Hardly ... you're conflating two issues: one is what is the burden to
mainline, which the patch series is about, although only patch 1 (and
possibly patch 5) is truly critical to that, the rest are assorted code
moves.
> You are talking about moving ~5000 lines of legacy code back into
> arch/x86/, for a total of *four* Voyager/Linux systems, which are
> using _ancient_ 486/P5 era CPUs.
That's factually incorrect on both counts. But the real point is that
kernel development isn't a popularity contest, it's about the technical
merits of the code ... something you've been conspicuously avoiding.
> Two of these systems are in your house, two are somewhere unknown:
> their owners certainly never sent bugreports against recent mainline
> kernels (Voyager didnt even _build_ for a couple of straight kernel
> releases), and i suspect those boxes are probably decommissioned
> already.
>
> A single core on my run-of-the-mill x86 laptop has more computing
> power than all Voyager/Linux systems on the planet, combined.
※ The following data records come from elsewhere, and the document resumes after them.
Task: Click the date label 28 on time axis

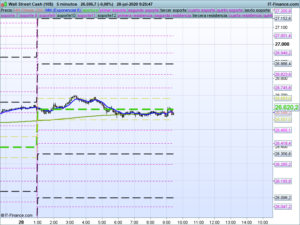Action: point(21,222)
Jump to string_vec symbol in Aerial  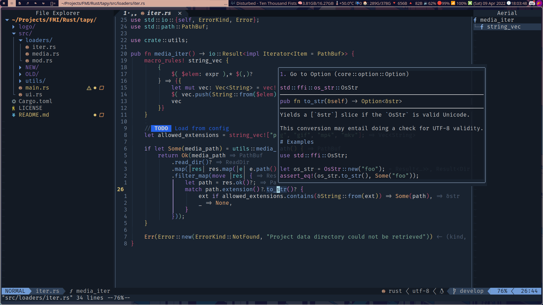(x=503, y=27)
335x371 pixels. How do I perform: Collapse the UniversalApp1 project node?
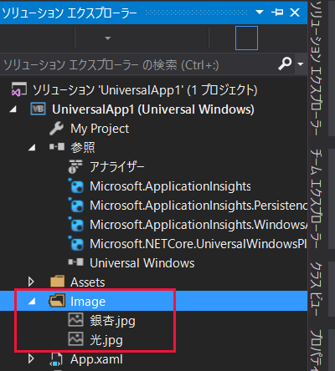click(x=13, y=109)
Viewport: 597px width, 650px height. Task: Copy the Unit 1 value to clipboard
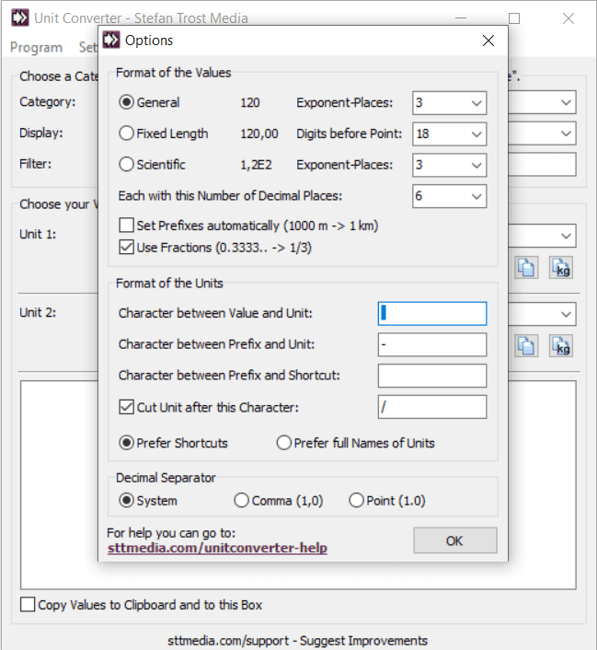(x=526, y=267)
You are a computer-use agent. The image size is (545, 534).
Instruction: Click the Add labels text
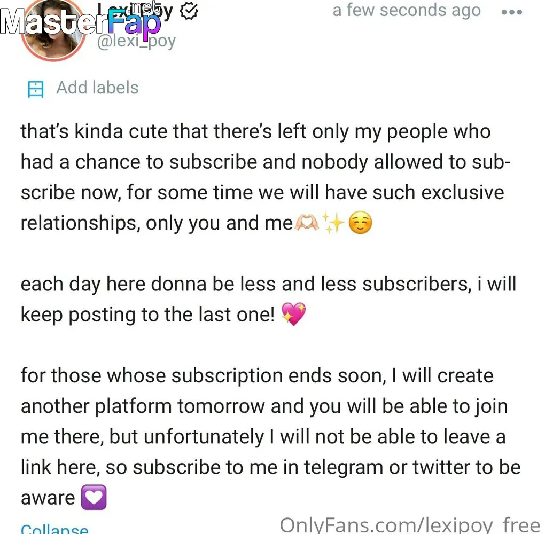point(98,88)
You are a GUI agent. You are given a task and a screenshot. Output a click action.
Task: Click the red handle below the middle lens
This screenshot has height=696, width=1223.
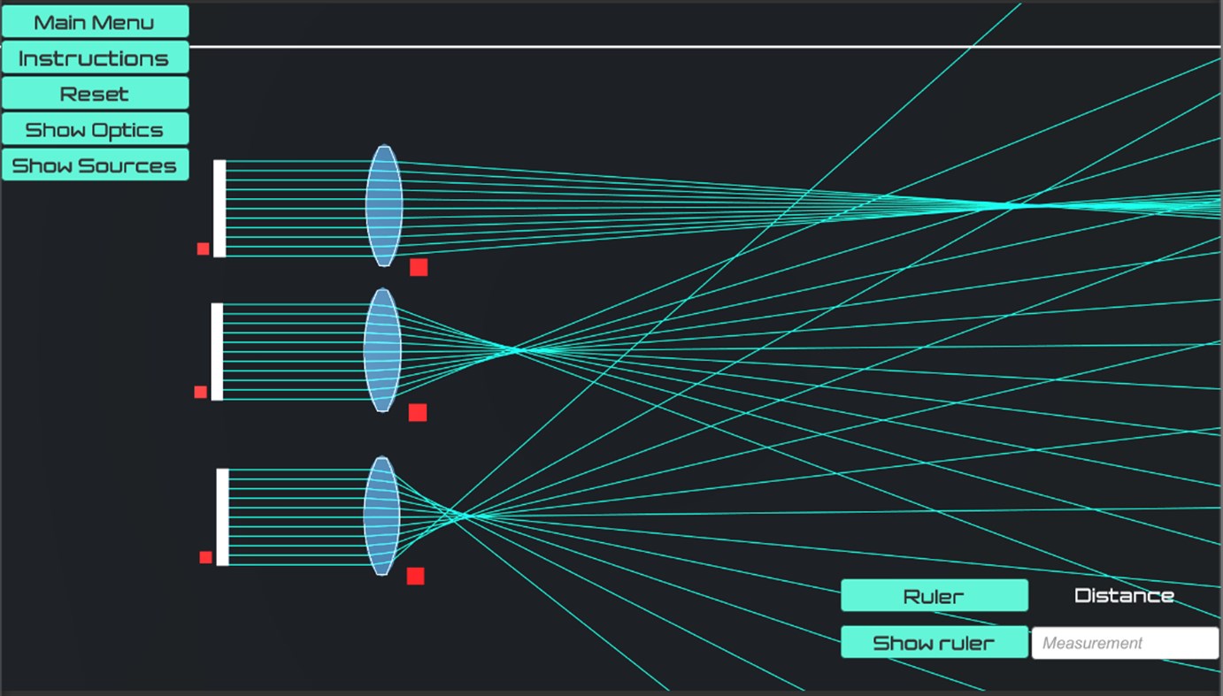coord(417,411)
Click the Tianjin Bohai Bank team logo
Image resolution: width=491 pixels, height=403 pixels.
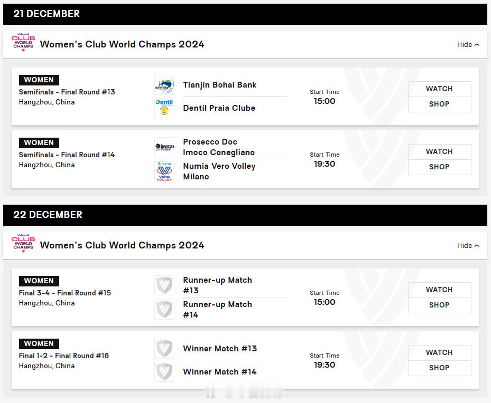(x=164, y=85)
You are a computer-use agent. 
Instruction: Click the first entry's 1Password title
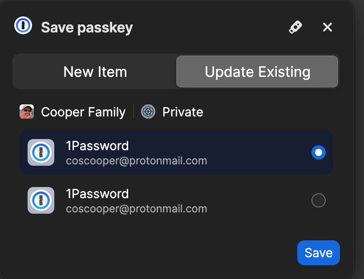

And
> you now want to add back support to the mainline arch/x86 code,
> which we are trying hard to keep running on millions of x86 Linux
> systems?
Well, what can I say, if your laptop is the speed standard for
acceptable architectures, then I suppose you'll be removing all of the
embedded architectures as well?
In spite of your disdain for older processors, just remember that the
highest x86 processor with a military spec rating is the 486DX, and one
of the things the US department of defence likes about us is that we
still support it.
Actually, there are a lot of quiet projects using linux because we're
happy to support them on older hardware ... it's one of the things that
makes Linux different from, say, windows.
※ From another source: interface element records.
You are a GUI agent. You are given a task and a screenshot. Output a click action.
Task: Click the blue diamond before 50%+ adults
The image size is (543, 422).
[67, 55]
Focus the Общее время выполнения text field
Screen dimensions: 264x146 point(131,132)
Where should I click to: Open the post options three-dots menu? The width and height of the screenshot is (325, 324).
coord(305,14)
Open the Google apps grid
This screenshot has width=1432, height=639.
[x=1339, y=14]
> You still have not given proper justification for doing that ...
The justification is that I'm prepared to maintain it.
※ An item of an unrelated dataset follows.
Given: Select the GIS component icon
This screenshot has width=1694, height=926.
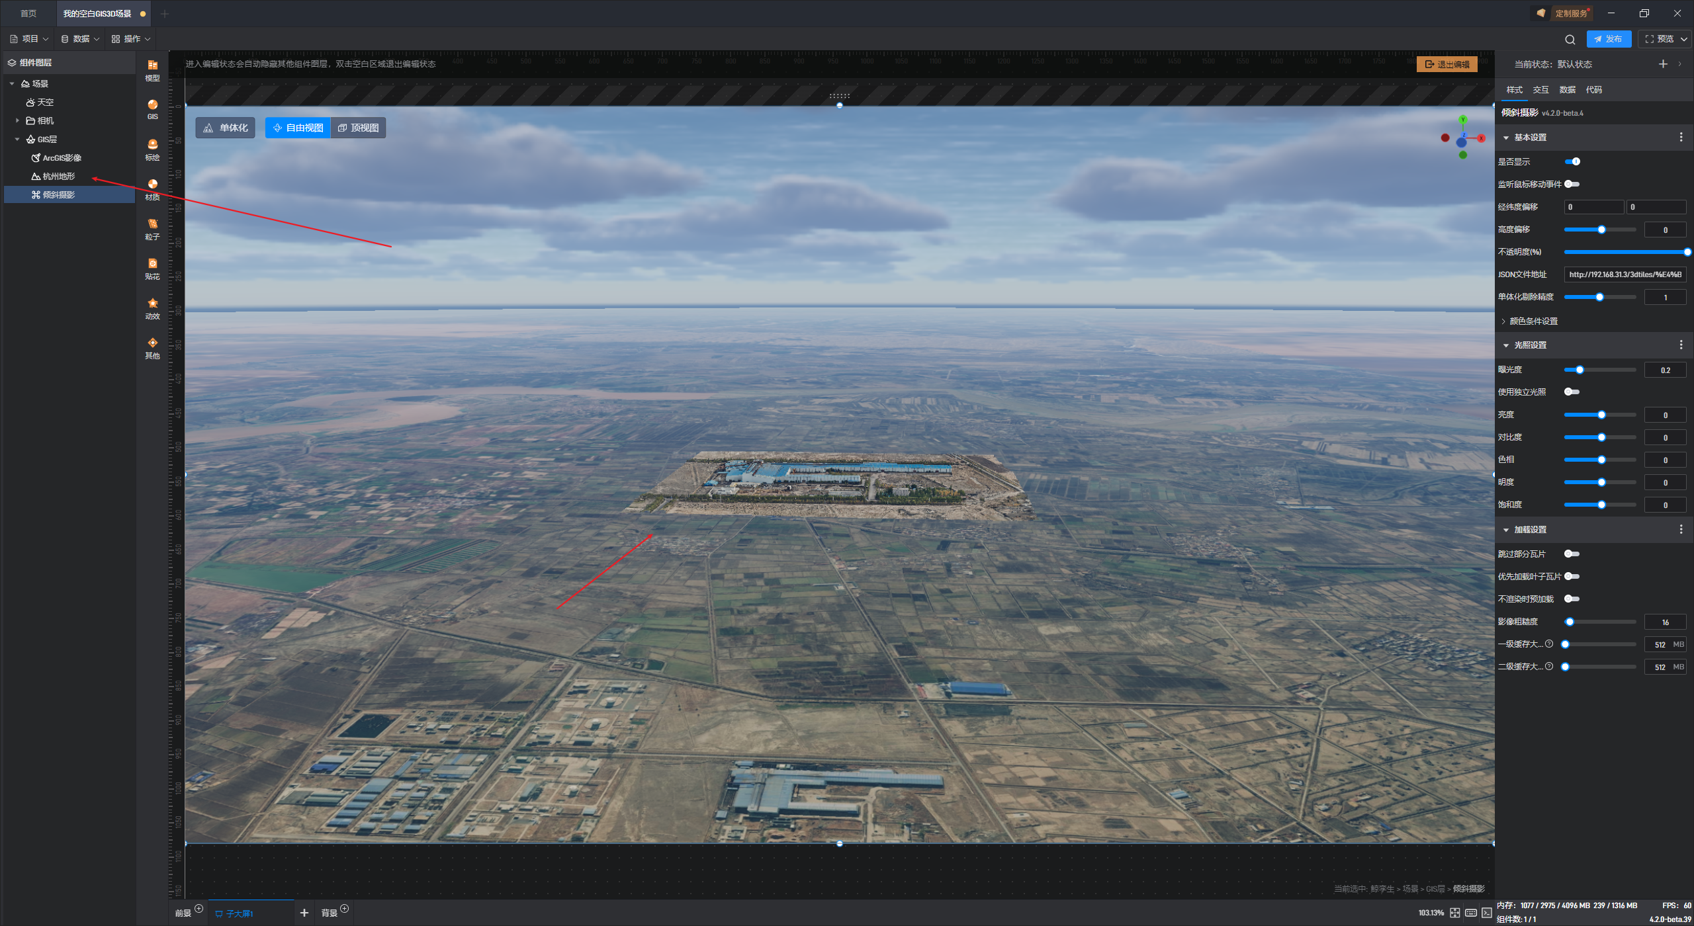Looking at the screenshot, I should 152,108.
> Sorry to be the one to say 'no', but the reasons you gave so far
> were not very convincing to me.
>
> Anyway, you seem to be willing to maintain this code it out of tree.
> If someone owns such an ancient Voyager box and wants to test a new
> kernel then your tree is a good starting point for doing that.
> There's really no pressing need to have this in mainline.
So the message you want to be giving out as a maintainer is that
everything should be developed upstream, except when it's x86?